O LIVRE, criado a partir de uma fratura do BE essencialmente devido à forma como a direção daquele partido via o poder, entregou em maio ao PS, ao PCP, ao Bloco de Esquerda e aos Verdes, um caderno de encargos com medidas prioritárias – uma Agenda Inadiável – para que fossem discutidas por cada um dos partidos antes de concluírem os seus programas eleitorais.

Curiosamente, a agenda do LIVRE seria mais fácil de negociar com os socialistas. O documento defende ‘apenas’ a suspensão das privatizações, auditorias às PPP e empresas privatizadas (para “avaliar” a hipótese de reversão), o fim das “rendas indevidas na energia”, um aumento moderado do salário mínimo (530 euros, muito menos do que o PCP), “garantir as pensões” (e não subi-las, como pedem BE e PCP).
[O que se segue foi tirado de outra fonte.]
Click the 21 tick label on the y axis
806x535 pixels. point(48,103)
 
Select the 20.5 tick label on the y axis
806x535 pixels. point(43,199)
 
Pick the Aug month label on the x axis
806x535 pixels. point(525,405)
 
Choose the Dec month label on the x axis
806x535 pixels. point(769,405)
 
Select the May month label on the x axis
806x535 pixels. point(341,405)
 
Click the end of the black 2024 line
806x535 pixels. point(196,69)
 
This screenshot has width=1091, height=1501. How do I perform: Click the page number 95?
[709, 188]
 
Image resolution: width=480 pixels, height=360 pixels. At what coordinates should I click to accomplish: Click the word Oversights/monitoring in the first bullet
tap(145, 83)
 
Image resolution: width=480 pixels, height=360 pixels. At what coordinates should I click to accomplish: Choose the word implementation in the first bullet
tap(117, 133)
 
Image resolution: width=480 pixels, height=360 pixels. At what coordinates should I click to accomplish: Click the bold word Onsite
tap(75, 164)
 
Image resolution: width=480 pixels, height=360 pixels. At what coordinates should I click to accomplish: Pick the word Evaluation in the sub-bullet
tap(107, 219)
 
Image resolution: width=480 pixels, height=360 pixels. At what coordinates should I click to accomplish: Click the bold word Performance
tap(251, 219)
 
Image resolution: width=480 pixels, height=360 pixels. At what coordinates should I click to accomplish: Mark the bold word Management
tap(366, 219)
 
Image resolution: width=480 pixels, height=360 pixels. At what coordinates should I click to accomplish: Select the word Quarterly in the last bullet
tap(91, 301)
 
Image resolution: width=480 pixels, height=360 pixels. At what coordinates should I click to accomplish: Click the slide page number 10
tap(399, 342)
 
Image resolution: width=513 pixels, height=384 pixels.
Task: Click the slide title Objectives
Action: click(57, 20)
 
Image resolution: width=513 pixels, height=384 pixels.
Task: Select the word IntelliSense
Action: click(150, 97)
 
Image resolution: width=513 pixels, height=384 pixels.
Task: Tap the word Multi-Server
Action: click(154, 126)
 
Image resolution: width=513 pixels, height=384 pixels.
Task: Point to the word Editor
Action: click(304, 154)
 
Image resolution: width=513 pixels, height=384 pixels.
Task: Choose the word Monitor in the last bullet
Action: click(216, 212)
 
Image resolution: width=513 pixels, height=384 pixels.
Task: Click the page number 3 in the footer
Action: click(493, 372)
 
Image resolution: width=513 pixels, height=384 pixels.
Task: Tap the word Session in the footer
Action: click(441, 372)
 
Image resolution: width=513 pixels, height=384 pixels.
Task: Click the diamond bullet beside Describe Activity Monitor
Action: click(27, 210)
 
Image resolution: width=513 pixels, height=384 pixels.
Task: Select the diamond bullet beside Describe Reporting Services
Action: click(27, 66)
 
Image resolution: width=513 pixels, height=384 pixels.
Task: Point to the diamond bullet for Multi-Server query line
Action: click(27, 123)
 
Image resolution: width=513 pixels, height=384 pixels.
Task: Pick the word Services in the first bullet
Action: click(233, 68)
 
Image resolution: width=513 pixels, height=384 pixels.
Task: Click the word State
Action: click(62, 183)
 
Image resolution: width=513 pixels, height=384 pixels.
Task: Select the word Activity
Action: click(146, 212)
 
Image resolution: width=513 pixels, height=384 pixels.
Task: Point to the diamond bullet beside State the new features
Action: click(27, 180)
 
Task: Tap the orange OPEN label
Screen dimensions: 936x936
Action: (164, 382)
Há áreas de aproximação difíceis, como o plano de apoio a famílias e empresas endividadas que o LIVRE propõe (e que exigem disponibilidade financeira), as reduções ambiciosas do IVA (que o PS só promete na restauração), a distribuição gratuita de “mínimos de água, eletricidade e gás” (pagos pelos que ganham mais), a eliminação das taxas moderadoras e redução de propinas no Superior.

Mais complicados ainda são os pontos sobre a Europa – mas todos eles tratados com mais prudência do que nos outros partidos à esquerda: a renegociação da dívida pública é tratada num “quadro multilateral”, o referendo é apenas para “novas alterações aos Tratados” e até o próximo orçamento é deve ser apenas “suficiente e não recessivo” – admitindo a necessidade de a despesa sem juros ser coberta pela receita.
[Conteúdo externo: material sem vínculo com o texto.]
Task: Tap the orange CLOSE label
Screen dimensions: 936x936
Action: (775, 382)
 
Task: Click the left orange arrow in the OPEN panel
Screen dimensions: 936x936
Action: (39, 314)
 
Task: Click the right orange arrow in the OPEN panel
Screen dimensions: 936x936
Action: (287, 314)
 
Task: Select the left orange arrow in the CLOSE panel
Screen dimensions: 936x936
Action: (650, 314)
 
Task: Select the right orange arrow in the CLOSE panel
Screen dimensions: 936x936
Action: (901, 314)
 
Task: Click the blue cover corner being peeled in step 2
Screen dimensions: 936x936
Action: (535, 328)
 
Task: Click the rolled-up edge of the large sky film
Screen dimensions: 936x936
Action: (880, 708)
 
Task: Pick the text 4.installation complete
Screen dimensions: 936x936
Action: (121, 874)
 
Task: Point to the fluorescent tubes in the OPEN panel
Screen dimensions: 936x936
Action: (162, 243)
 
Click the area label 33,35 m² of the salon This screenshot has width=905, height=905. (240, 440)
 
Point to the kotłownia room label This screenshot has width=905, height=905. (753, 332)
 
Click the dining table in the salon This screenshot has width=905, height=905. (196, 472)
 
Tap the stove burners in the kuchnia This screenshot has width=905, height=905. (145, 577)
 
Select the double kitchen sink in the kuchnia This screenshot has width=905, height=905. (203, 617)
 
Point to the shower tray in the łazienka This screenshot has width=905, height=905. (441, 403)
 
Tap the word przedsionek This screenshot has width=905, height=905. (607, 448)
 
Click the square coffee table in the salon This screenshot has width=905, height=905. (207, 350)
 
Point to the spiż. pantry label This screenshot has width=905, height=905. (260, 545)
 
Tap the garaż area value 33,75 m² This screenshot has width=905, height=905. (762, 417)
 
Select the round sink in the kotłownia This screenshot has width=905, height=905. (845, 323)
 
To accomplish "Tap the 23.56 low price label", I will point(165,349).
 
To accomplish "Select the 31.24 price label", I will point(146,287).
António Marinho e Pinto não se coloca de fora de qualquer diálogo, quer com o PS, quer com o PSD. “Faremos alianças até com o diabo se for conveniente para os interesses dos portugueses”, disse em entrevista à RTP. O ex-bastonário da Ordem dos Advogados, ao Observador, recusou explicar em que lugar gostaria de se sentar no Parlamento, se na ponta mais à esquerda, se entre o PSD e o PS, por exemplo.

O programa de Marinho e Pinto é, aliás, suficientemente vago para permitir negociações. O que defende, em síntese: a dignificação dos professores, médicos e enfermeiros e dos juízes e magistrados (sem pedir aumentos diretamente); um programa nacional para erradicação da pobreza; a abertura de um tribunal na sede de cada concelho, assim como investimentos públicos nas áreas da justiça, da saúde e do ensino; revisão dos acordos em PPP; ou um pacote de medidas para o desendividamento das famílias e dos cidadãos (sem concretizar). É tudo, assim, muito aberto, sem nada que inviabilize negociações. O problema é o número de eleitos que conseguirá.
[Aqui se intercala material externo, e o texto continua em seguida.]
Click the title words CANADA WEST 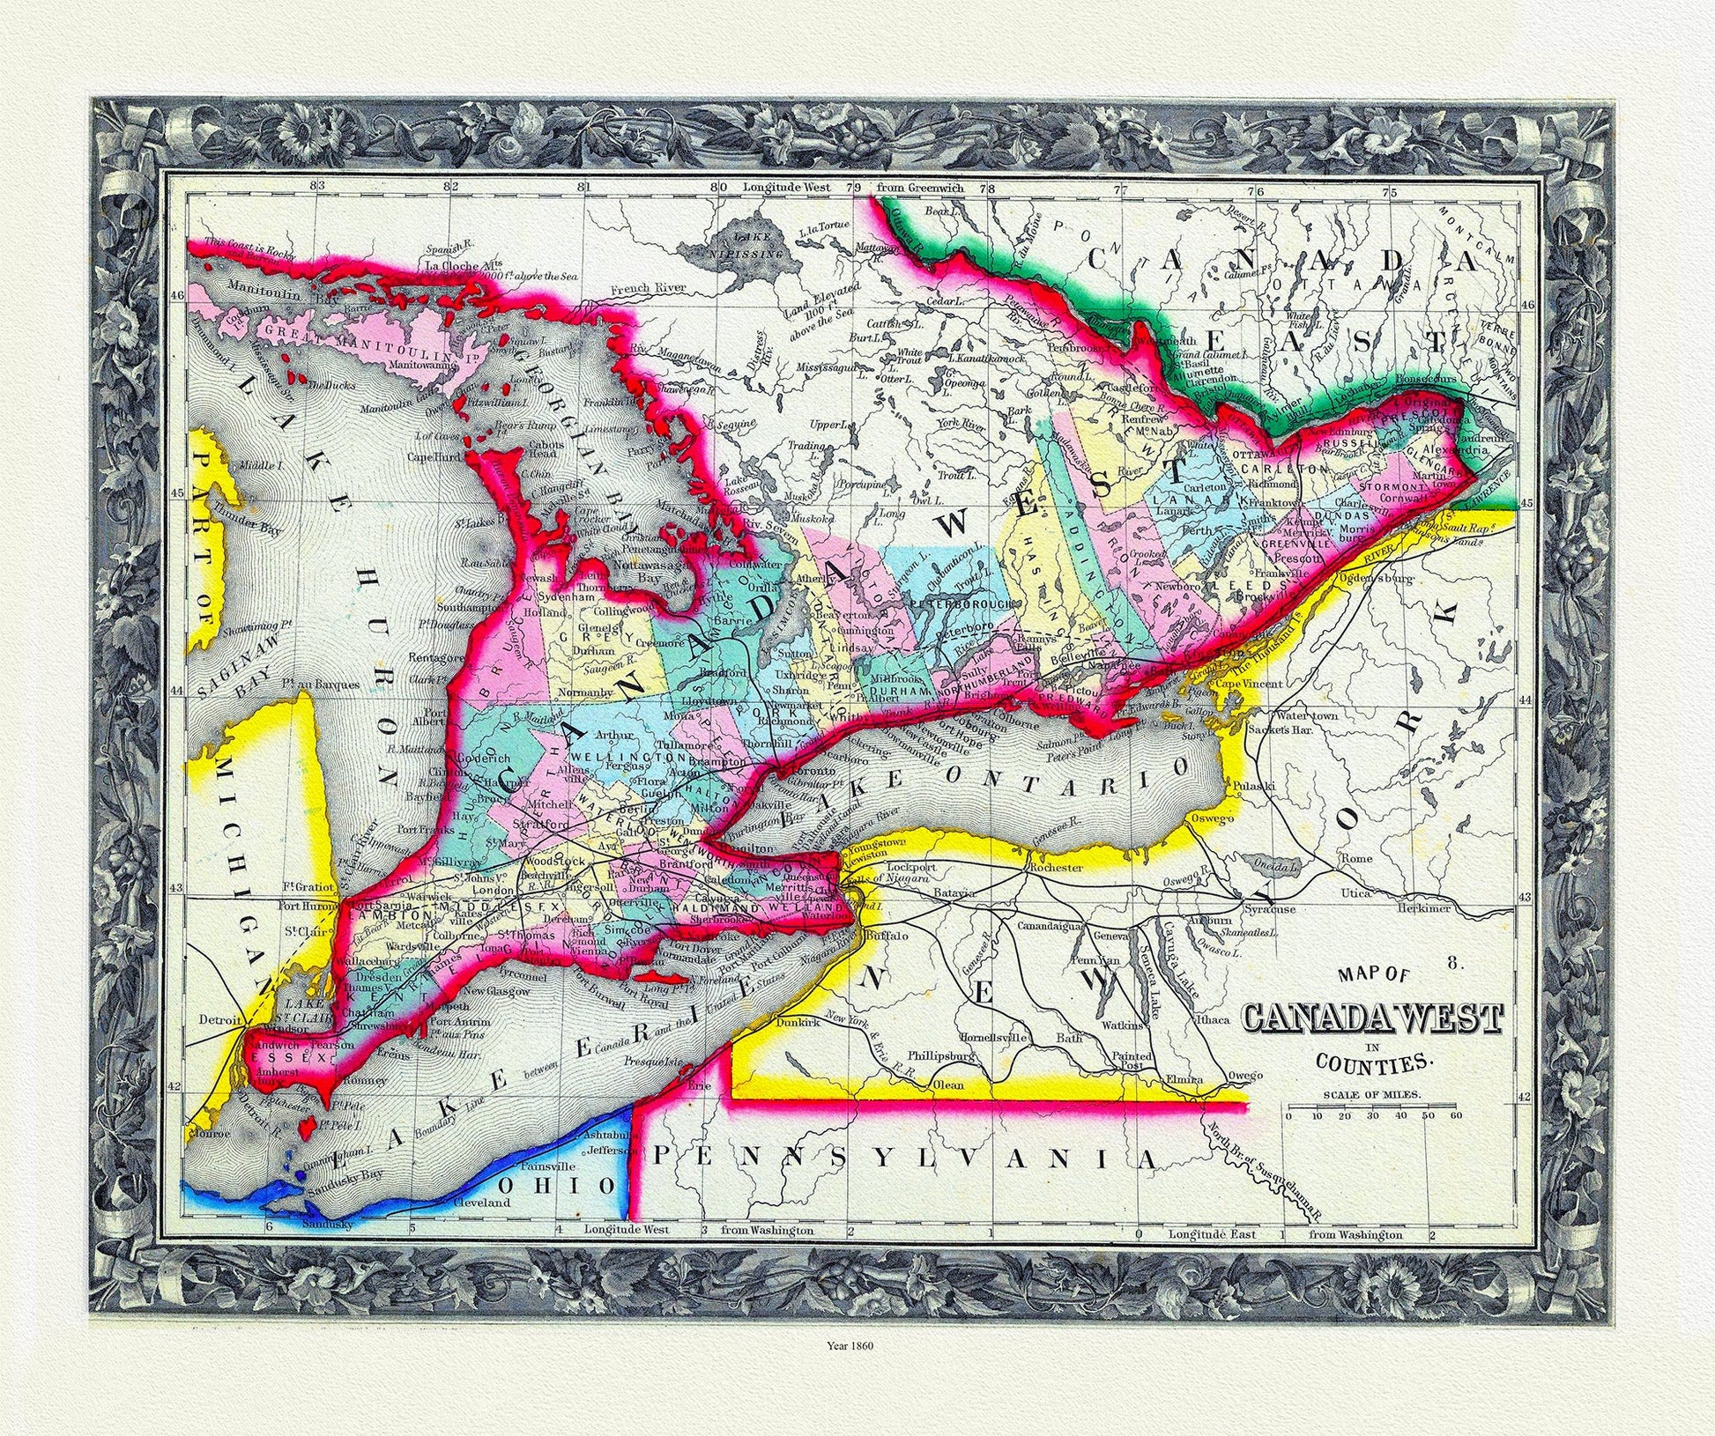(x=1371, y=1018)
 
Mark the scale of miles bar (x=1372, y=1107)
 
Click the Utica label (x=1355, y=893)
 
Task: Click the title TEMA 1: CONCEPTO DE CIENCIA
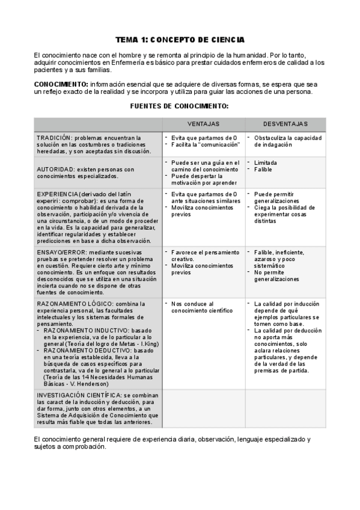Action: point(180,40)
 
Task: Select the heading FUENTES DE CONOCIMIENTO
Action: point(180,105)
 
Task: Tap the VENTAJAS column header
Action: point(203,123)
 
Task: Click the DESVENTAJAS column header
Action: point(285,123)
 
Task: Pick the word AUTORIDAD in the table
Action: point(55,170)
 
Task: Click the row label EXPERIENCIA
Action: point(56,194)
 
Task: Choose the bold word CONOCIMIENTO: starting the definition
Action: point(61,84)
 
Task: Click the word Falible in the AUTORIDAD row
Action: point(263,170)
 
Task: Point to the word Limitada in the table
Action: point(266,162)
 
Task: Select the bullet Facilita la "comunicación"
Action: point(206,144)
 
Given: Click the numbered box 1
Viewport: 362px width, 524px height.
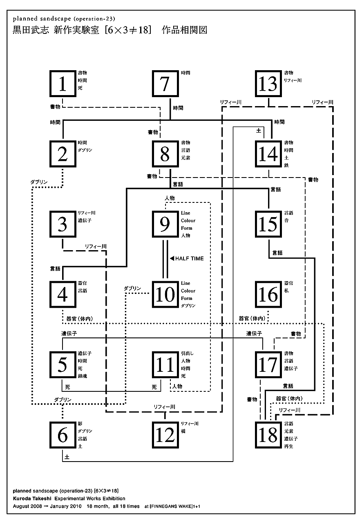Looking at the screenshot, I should pyautogui.click(x=63, y=84).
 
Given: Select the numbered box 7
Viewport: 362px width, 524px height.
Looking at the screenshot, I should pyautogui.click(x=165, y=84).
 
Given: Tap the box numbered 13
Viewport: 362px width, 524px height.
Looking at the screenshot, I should pyautogui.click(x=268, y=84).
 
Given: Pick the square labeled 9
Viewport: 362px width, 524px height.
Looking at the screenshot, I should pyautogui.click(x=165, y=224).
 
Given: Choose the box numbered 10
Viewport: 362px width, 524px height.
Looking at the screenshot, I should pyautogui.click(x=165, y=294).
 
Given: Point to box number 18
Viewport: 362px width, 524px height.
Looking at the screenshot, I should pyautogui.click(x=268, y=435).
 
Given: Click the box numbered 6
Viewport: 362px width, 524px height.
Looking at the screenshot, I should pyautogui.click(x=63, y=435).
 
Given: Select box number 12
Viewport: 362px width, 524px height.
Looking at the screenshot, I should pyautogui.click(x=165, y=435).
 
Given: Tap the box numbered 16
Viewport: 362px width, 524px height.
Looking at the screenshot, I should pyautogui.click(x=268, y=294).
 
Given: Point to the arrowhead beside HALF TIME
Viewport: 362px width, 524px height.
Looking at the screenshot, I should pyautogui.click(x=172, y=259).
O Agir, de Joana Amaral Dias, diz que quer ser poder e não um “partido de protesto”. Mas, cuidado, nada com os partidos do Bloco Central. “O PS é igual ao PSD mas com ‘almofadinhas'”, dizia em maio, em entrevista ao Observador. As propostas do Agir passam pela nacionalização de bancos e a expulsão da Alemanha da zona euro.

Já o JPP, que pode ainda eleger um deputado na Madeira, se mantiver os níveis de votação das eleições regionais, defende financiamento político totalmente público, regime de exclusividade para os deputados, revisão do princípio da imunidade, abolição dos regimes de regalias para ex-políticos, combate ao enriquecimento injustificado e reforma da lei eleitoral, alargamento da isenção do IMI, a redução da taxa de IRC e a descida do IVA na restauração de 23 para 13%.

As 1.001 sondagens que têm sido publicadas, agora diariamente, mostram com clareza que a maioria absoluta é quase inatingível nestas eleições. Sem ela, PS e PSD – os dois partidos que ficarão com mais deputados – terão que procurar apoios para garantir a governabilidade do país. E, não querendo ficar na mão da oposição, terão que negociar uma maioria na AR para fazer passar o programa de Governo e os orçamentos de Estado.

O Observador fez-lhe já um simulador para que possa perceber o que vai acontecer depois de 4 de outubro. As soluções são muitas para chegar aos 116 deputados. Mas a verdade é que são escassas quando, com realismo, olhamos para as cedências que exigiriam.

Vamos olhar para elas, uma a uma? O melhor será dividi-las entre as possíveis, as difíceis e as impossíveis (por os deputados

não chegarem ou por incompatibilidade ideológica). Aqui estão elas:

Com ou sem CDS, as negociações seriam idênticas, com Passos e Costa a liderar as conversas – e a fixar as condições. Os programas da coligação e do PS mostram de um modo claro as áreas onde seria mais difícil conseguir um acordo, fosse ele para um Governo conjunto, ou para um apoio parlamentar.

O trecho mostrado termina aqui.